I would argue that it is unfair to force ISPs to get an increase in the number of lookups by, say, 100-fold, and then expect them to eat all of the costs as a result. At that point, ISPs more or less become a service to these rights holders and since it deals with a business to business service, I find it shocking that one business is expecting free, no strings attached services from another.
The French Connection
The other interesting way to look at this move is that this seems to follow along what France deals with. This is good news, in a way, for the people of New Zealand because they can actually look at another case to get a good idea of what is likely going to happen.
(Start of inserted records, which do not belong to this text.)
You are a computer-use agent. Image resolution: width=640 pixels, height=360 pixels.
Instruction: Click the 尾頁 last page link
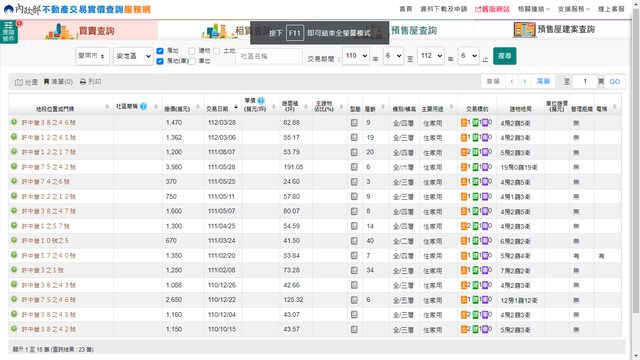[x=543, y=82]
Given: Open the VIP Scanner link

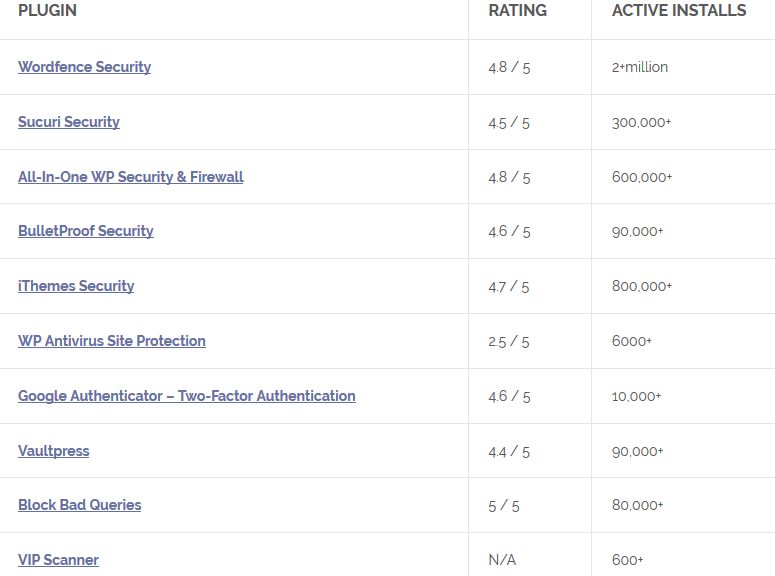Looking at the screenshot, I should click(x=58, y=560).
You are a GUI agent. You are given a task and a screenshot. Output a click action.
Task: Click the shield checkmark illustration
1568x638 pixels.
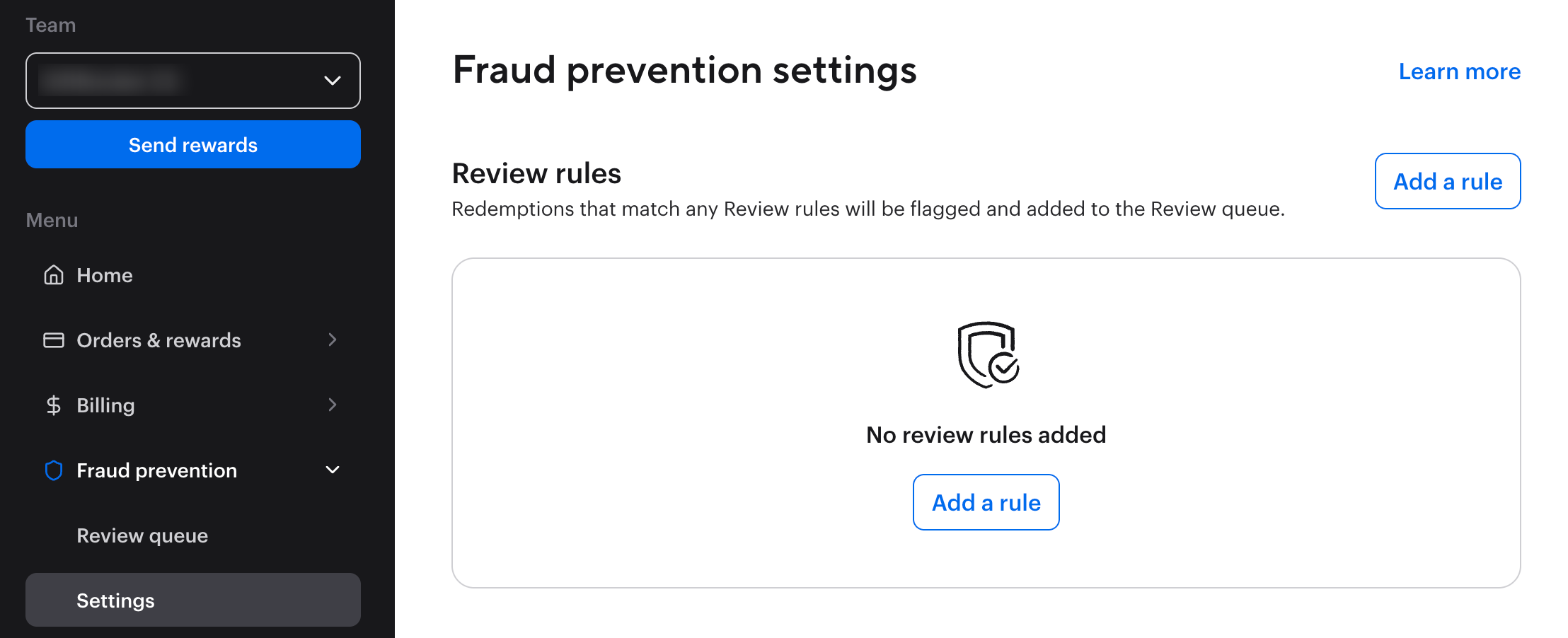986,354
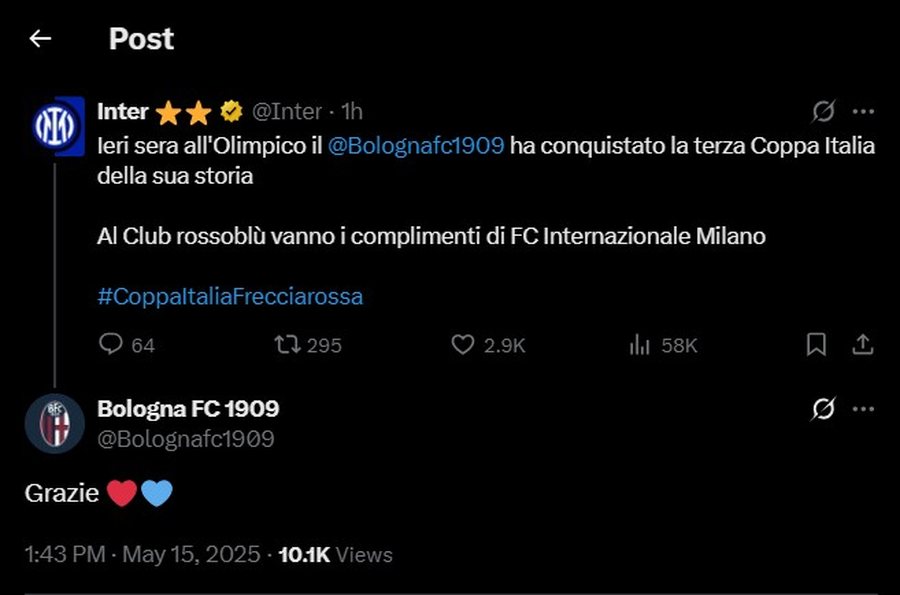Image resolution: width=900 pixels, height=595 pixels.
Task: Click the 1:43 PM May 15, 2025 timestamp
Action: (142, 554)
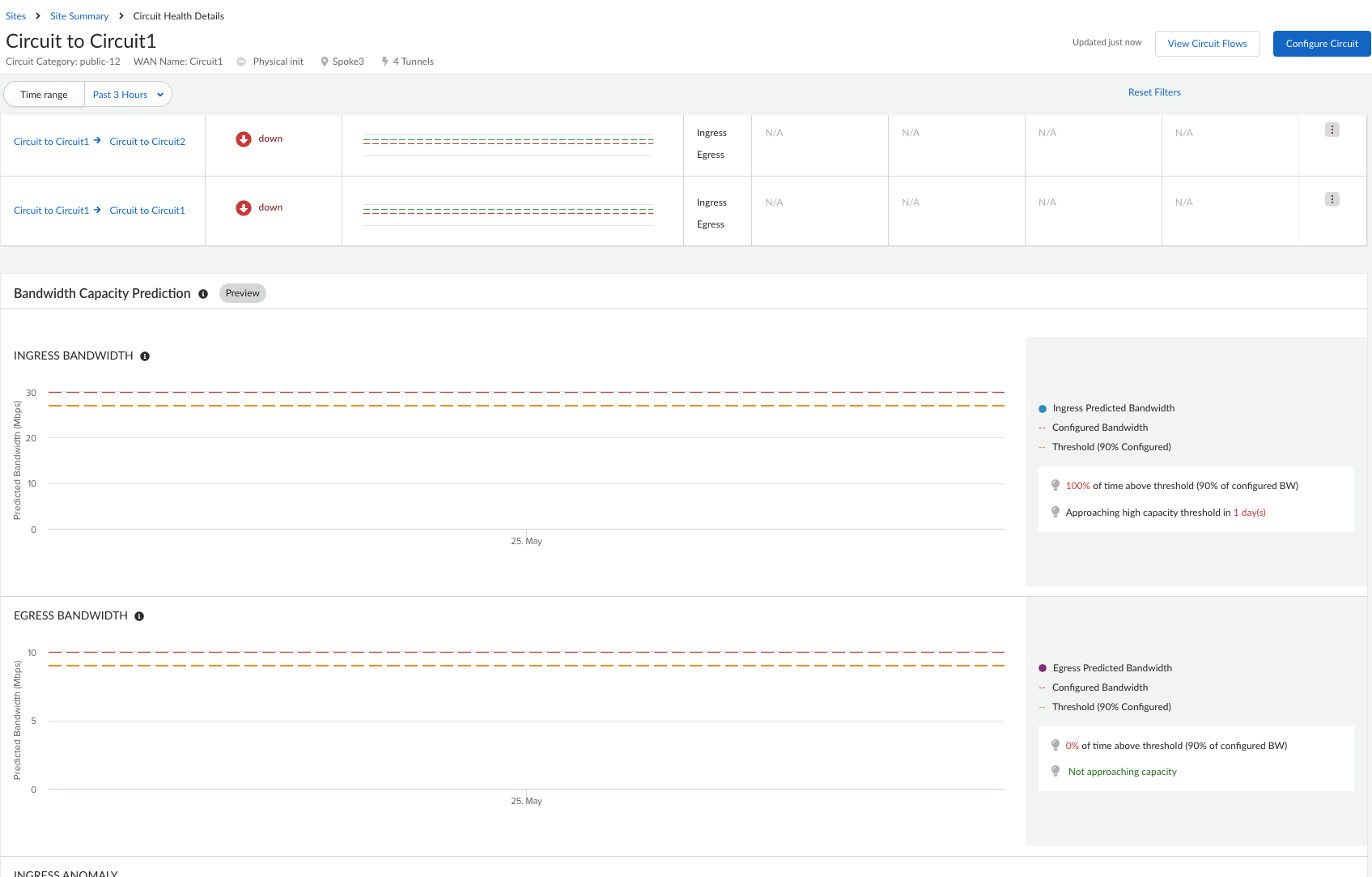Click info icon next to Egress Bandwidth
Viewport: 1372px width, 877px height.
[139, 616]
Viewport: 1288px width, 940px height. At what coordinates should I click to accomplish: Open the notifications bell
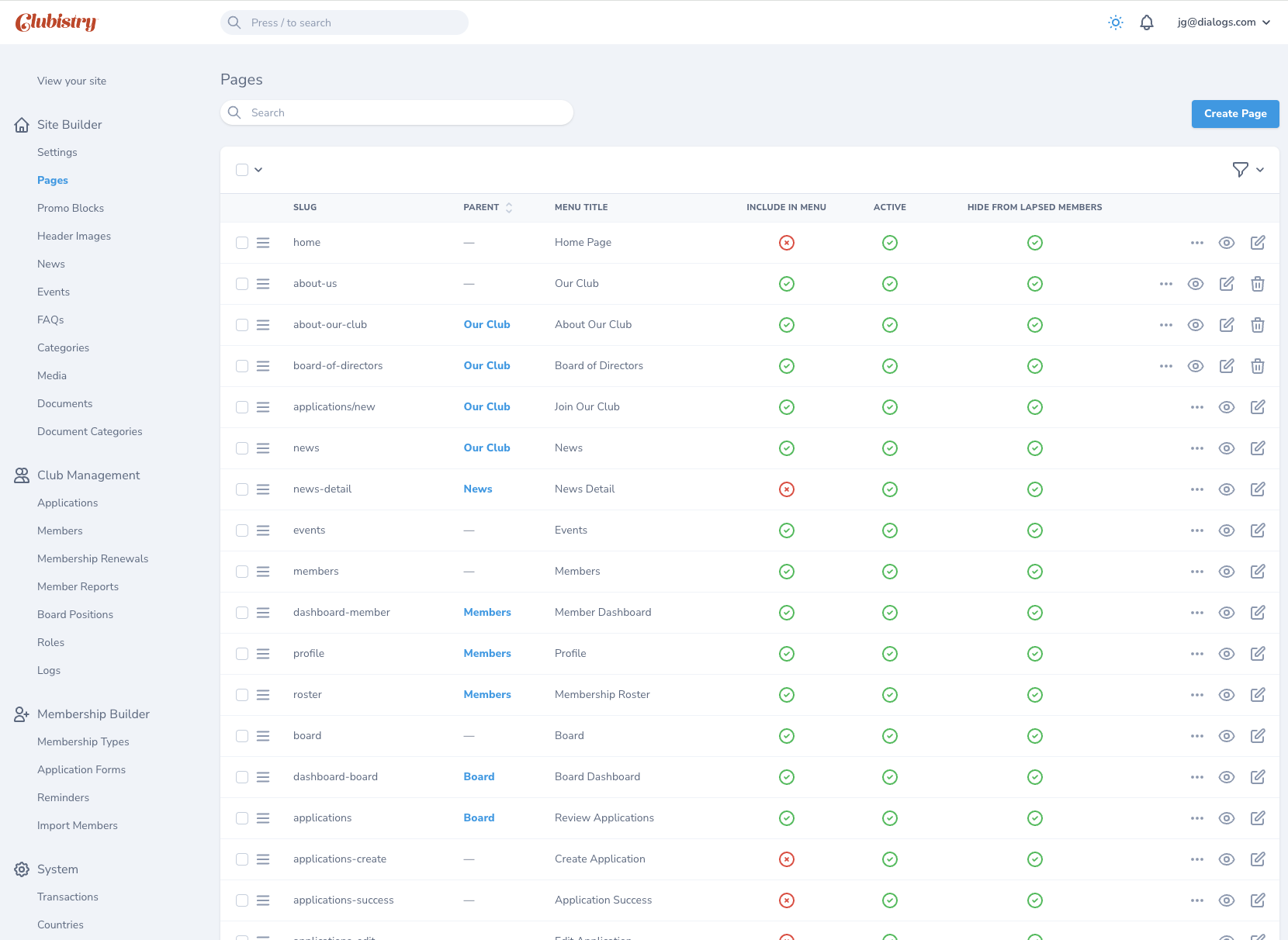click(x=1146, y=22)
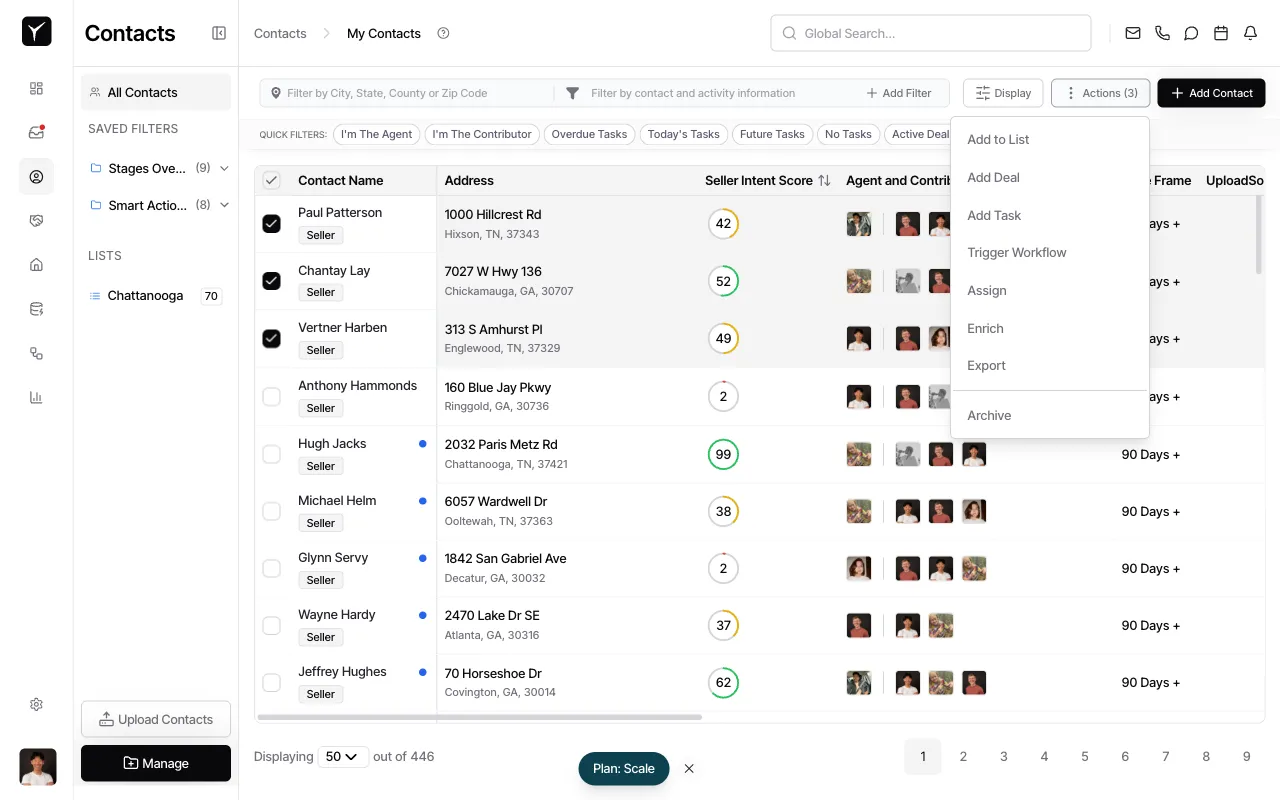Expand the Stages Overview saved filter
The image size is (1280, 800).
pyautogui.click(x=224, y=168)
France passed a three strikes law and costs was a major controversy in France with regards to this law. In September of last year, after HADOPI passed, questions were being raised over who was going to shoulder the costs of enforcing copyright infringement. It came down to a battle between the government and the ISPs who rightfully noted that this increase in cost of doing business was simply unfair. Not only that, but this cost was government mandated – hence the idea of hiding behind constitutional jurisprudence at the time.
Ultimately speaking, the government won out on this and forced ISPs to pay for the look-ups. It was at that point that the costs went straight to the consumer. ISP rate hikes ensued.
In retrospect, you have this absurd thing happen where consumers are paying for an industry’s failed business model. It’s pretty much the equivalent to demanding that all cars being sold have a levy weighed on them. That levy would then go to subsidize the horse-drawn carriage industry because the horse drawn carriage industry isn’t making the profits they once did when horse drawn carriages where the main form of transportation. It’s a bit like that kind of absurdity we saw in France.
It is not to say that the events will unfold in New Zealand the same way they did in France, but disturbingly, they are so far.
If consumers hope to not have a rate hike in ISP rates in New Zealand, then they might want to find ways to make sure rights holders pay for the services they are demanding. Clearly, they are demanding that others work for free for them.